【豊臣兄弟!】NHK禁断の歴史歪曲 「絶対に秀吉を裏切らない」部将をなぜ裏切り者に仕立ててしまったのか
秀吉を裏切る理由が見つからない人物
この場面、史料に伝えられたとおりに描写すると、以下のようになる。羽柴方は余呉湖南岸の守りが弱く、そのうえ総大将の秀吉は、織田信孝を制圧するために岐阜へ向かった、という情報を柴田方がつかんだのがきっかけだった。そこで佐久間盛政は、余呉湖南岸への攻撃を主張。勝家は、勝っても駐屯せずにすぐ撤退する、という条件で攻撃を許可した。
これを受け、盛政は4月20日未明、中川清秀が守る大岩山砦を急襲し、守将の清秀を討ち取って、砦を陥落させた。盛政は続いてすぐ北側の岩崎山砦も攻め落として、守将の高山右近を敗走させ、余呉湖一帯を制圧した。
だが、思いのほかうまくいったばかりに、盛政は「駐屯せずにすぐ撤退する」という勝家の指示を無視して現場に残った。このため、岐阜から13里(52キロ)もの道のりを、わずか5時間前後で引き返してきた秀吉の軍勢の餌食になってしまう。それでも態勢を整えなおして戦ったが、余呉湖の北側に布陣していた前田利家と利長父子が突如として戦線を離脱。このため盛政の軍勢は前後から挟み撃ちに合って、壊滅的に敗北した。

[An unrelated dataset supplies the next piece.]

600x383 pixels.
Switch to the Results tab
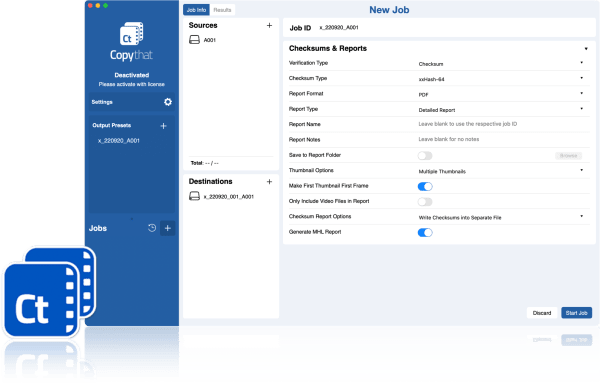[x=222, y=10]
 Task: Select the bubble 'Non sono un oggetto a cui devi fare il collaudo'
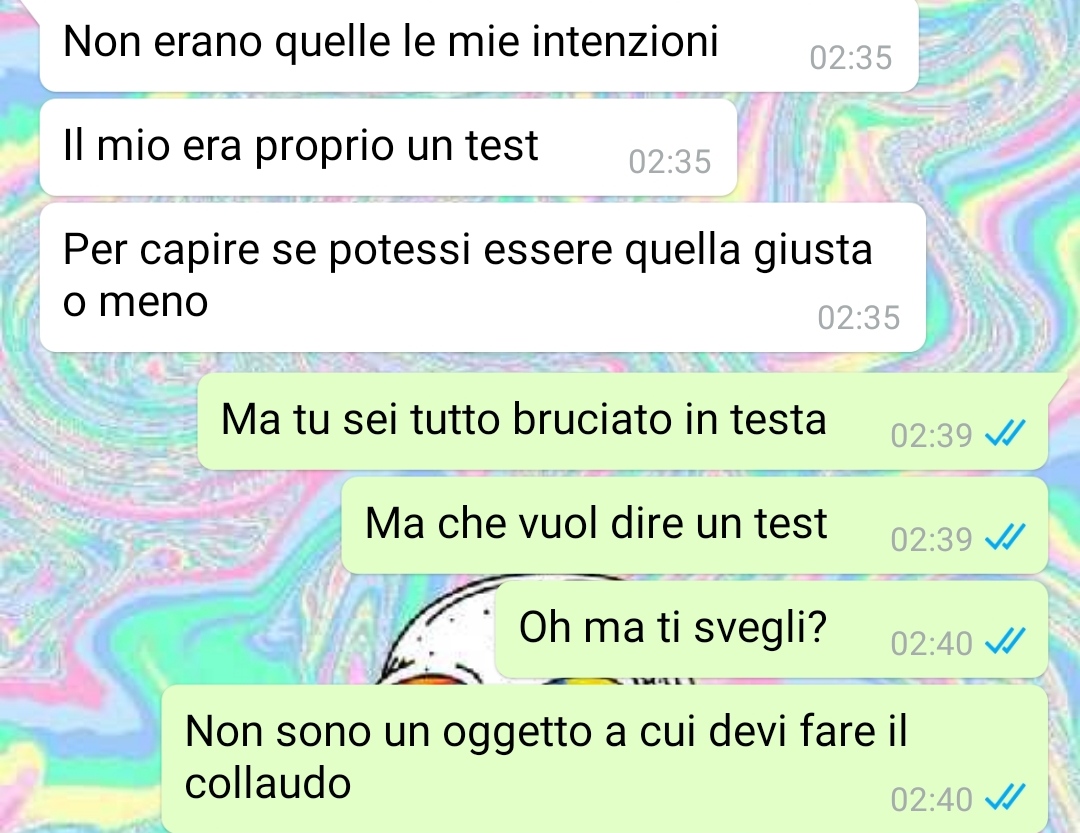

だが、中川清秀が裏切ったと記す史料は存在しない。史料で確認できるかぎり、清秀は秀吉を裏切るどころか、佐久間盛政の軍勢に攻撃され、壮絶な戦死を遂げている。機を見るに敏なところはある武将だったので、そういう描き方にしたのかもしれない。だが、機を見るに敏ならなおさら、この状況で秀吉を裏切ったとは到底考えられない。
秀吉の下にいてこそ今後の出世が見込まれた
中川清秀はどのように「機を見るに敏」だったのか。賤ヶ岳合戦からさかのぼること4年半ほど前、荒木村重が織田信長を裏切って有岡城(兵庫県伊丹市)に籠城した。このとき信長に反旗をひるがえすように村重の背中を押したのは、ほかならぬ清秀だといわれる(『立入左京亮入道隆佐記』)。しかし、村重が頼りにした清秀は、籠城戦がはじまって1週間もすると織田方に寝返ってしまい(『信長公記』など)、村重に勝ち目はなくなってしまった。
このエピソードがあるため、「豊臣兄弟!」では清秀を裏切り者に仕立てたのではないだろうか。だが、織田方に寝返って以降の清秀の歩みを見れば、清秀にかぎって秀吉を裏切るメリットはない。というのは、清秀は秀吉に大きな恩を売っており、命さえあれば、どう考えても今後の出世が見込める状況にあったからである。
中京大学の馬部隆弘教授(日本中近世史)が令和6年(2024)に古書店で入手した秀吉の書状によれば、本能寺で信長を斃した明智光秀の軍勢と秀吉の軍勢が戦ったとされる山崎合戦に、秀吉は間に合っていなかった。決戦が行われた天正10年(1582)6月13日、秀吉は山崎から12キロ離れた場所から「明日、出陣する」という書状を書いていた。ところが、秀吉の予想に反して、光秀は13日に撃って出たので、中川清秀のほか池田恒興、高山右近という、摂津を治める3人の武将が戦って、光秀を敗走させたという。
つまり、清秀らの活躍がなければ、秀吉は信長のかたきを討った功労者として、天下獲りに名乗りを上げることができなかったとさえいえる。
むろん、山崎合戦に間に合わなかったのは、秀吉にとっては不都合な真実なので、日本の史料にそういう記述はない。しかし、日本の権力者に忖度する必要がない宣教師は、そのことを記していた。イエズス会のルイス・フロイスは『日本史』に、羽柴軍が遅延している最中に明智が出陣したので、清秀と恒興、右近が戦った旨が明記されている。秀吉の軍勢については〈幾多の旅と長い道のり、それに強制的に急がせられたので疲労困憊していて、予想どおりに到着しなかった〉(松田毅一・川崎桃太訳)と、はっきり記している。